Task details >>
Which lines of the records below contain the string "image"? Pull out each of those lines and copy it in full.

Material supplied >>
= = =
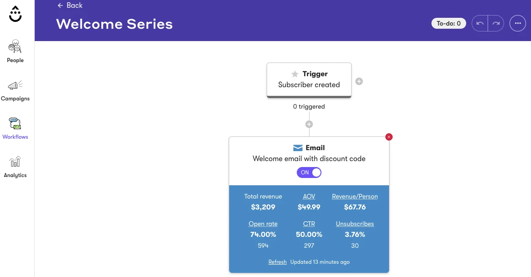Delete the Email step with red X
The image size is (531, 277).
389,137
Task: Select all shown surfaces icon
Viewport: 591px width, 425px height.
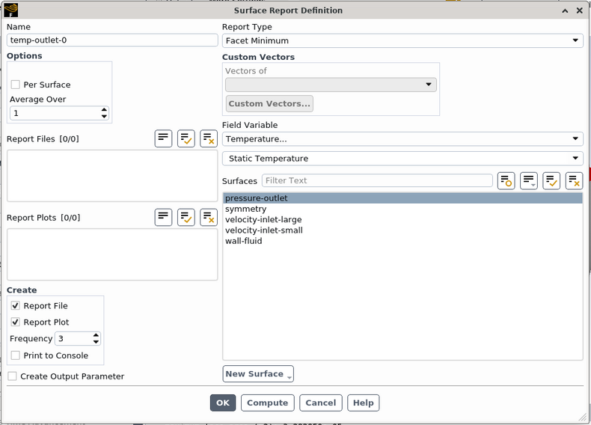Action: click(551, 180)
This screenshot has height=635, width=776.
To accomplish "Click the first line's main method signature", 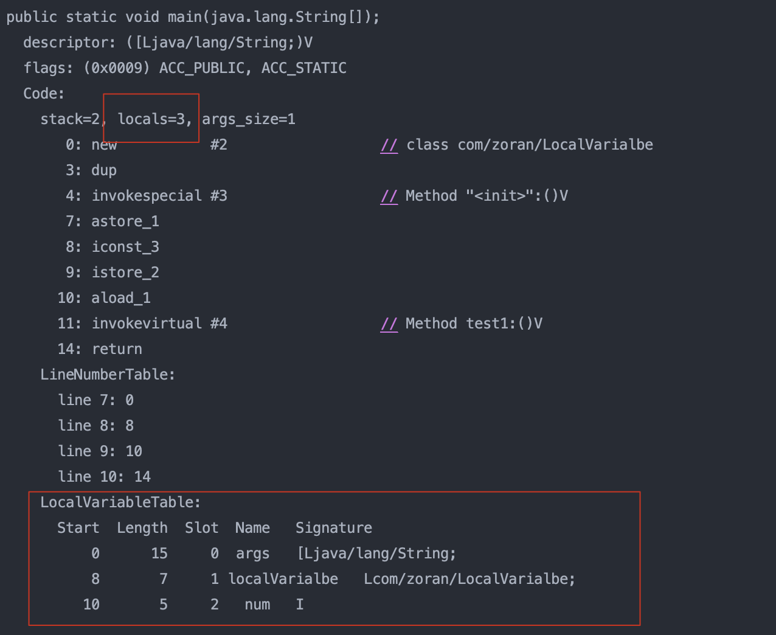I will [193, 17].
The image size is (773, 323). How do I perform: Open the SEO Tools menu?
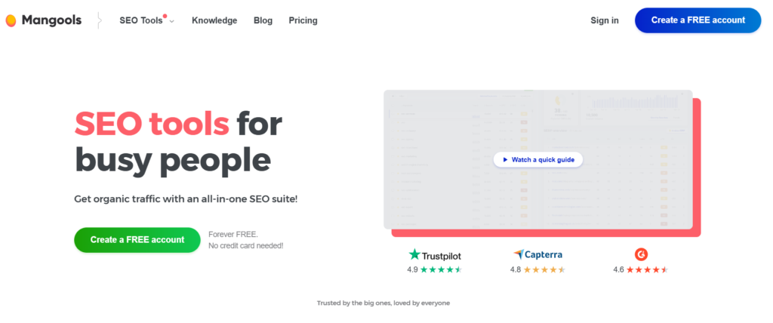[141, 20]
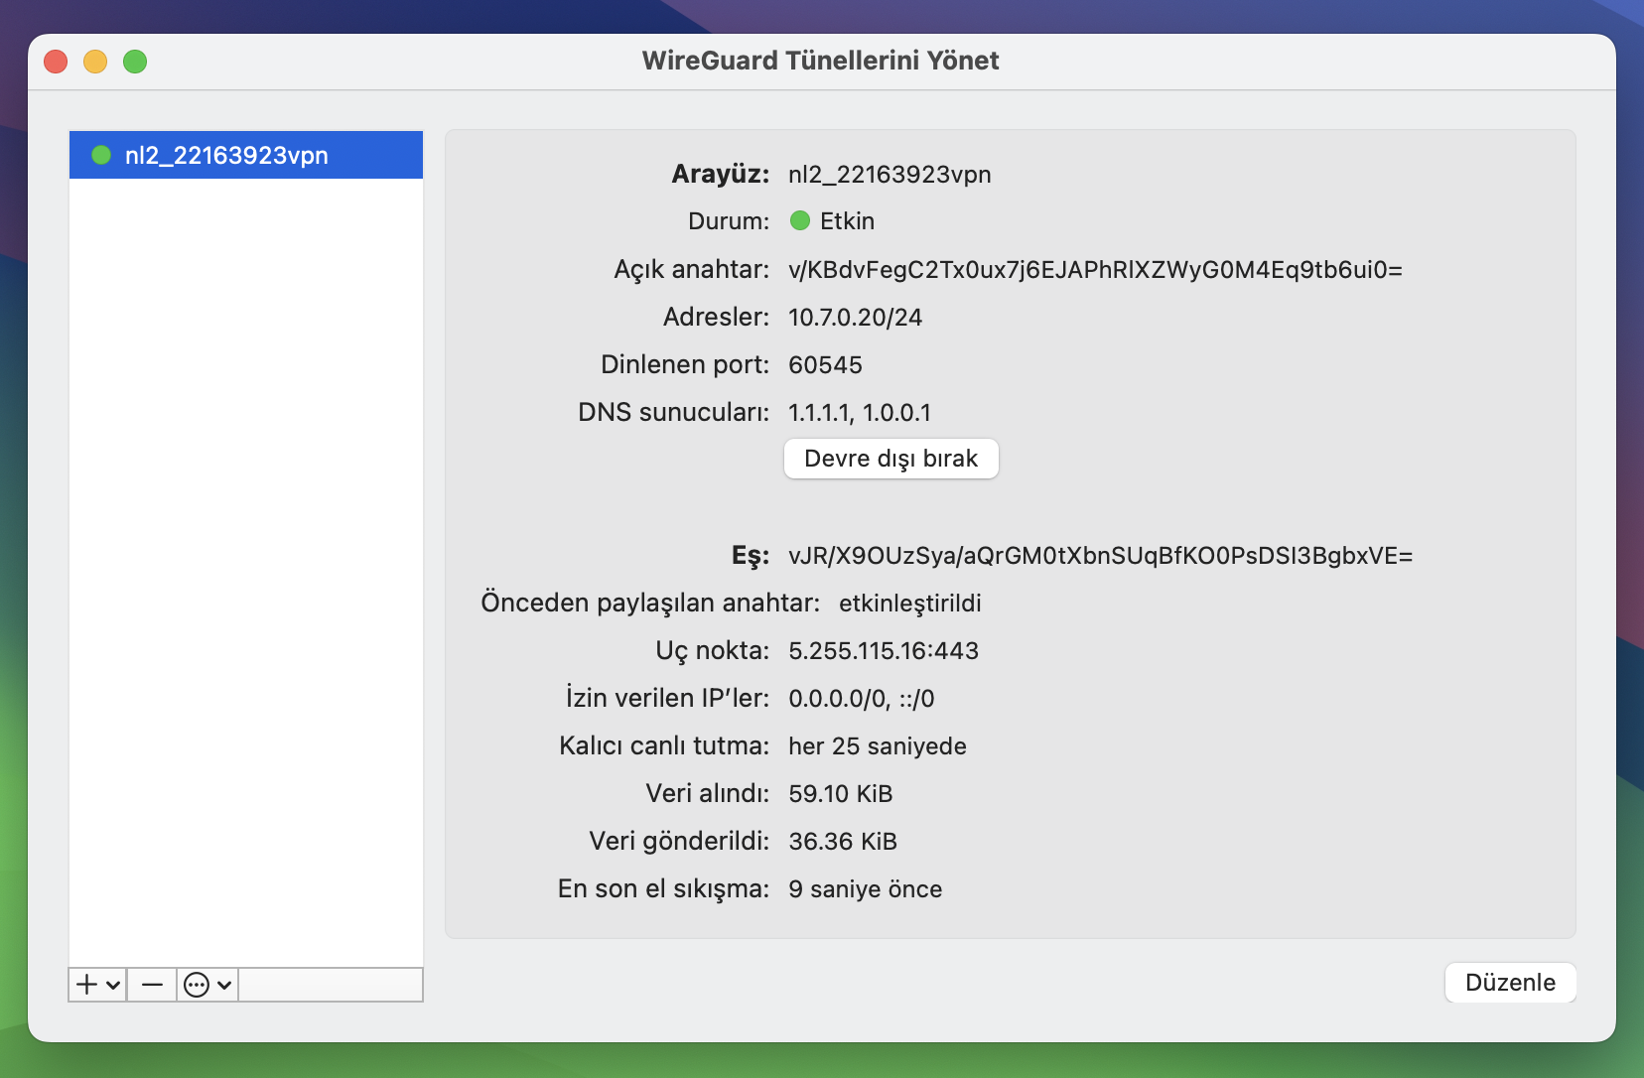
= = =
The response >>
The image size is (531, 277).
The image size is (773, 323). How do I perform: Open the SEO Tools menu?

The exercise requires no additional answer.